Southwest Airlines is eliminating AirTran routes between Atlanta and Memphis, Pensacola and Buffalo this fall as it transforms AirTran’s hub into a Southwest operation.
At the same time, Dallas-based Southwest is adding flights from Atlanta to Hartford and Oklahoma City. Also as part of the new flight schedule starting Nov. 3, Atlanta-San Juan, Puerto Rico service will be converted from AirTran to Southwest.
Southwest, which bought Orlando-based AirTran and its Atlanta hub in 2011, started its own Atlanta flights last year and has been gradually expanding them as it absorbs AirTran operations and planes. AirTran operates about 140 daily flights from Atlanta, while Southwest has about 30.

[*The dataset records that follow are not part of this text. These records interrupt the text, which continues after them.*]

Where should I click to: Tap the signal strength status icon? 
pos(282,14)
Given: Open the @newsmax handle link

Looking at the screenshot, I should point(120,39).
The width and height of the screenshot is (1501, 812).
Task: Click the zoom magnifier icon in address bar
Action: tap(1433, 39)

“In Atlanta, we’re essentially de-hubbing AirTran’s model and moving to the Southwest point-to-point style operation,” said Southwest chief executive Gary Kelly in a message to employees. “Here in the November flight schedule is the first time you can really see that shift taking place.”
Southwest says its style of operation is more efficient. As part of the transition, the company announced last month that about 300 employees will be cut from the AirTran operation at Hartsfield-Jackson, with the option to relocate to another Southwest location.
Across the country, Southwest plans to more rapidly shift flights from AirTran to Southwest, now that the two carriers’ flight schedules are linked and AirTran locations in other airports have been converted to Southwest. By 2015, the AirTran name will disappear.
The service cuts come on top of about 14 AirTran routes from Atlanta already discontinued since the Southwest acquisition, including Atlantic City, Charlotte, Dallas/Fort Worth, Sarasota, Wichita and Washington Dulles. Meanwhile, Southwest has already launched service from Atlanta to Austin, Norfolk/Virginia Beach and Louisville.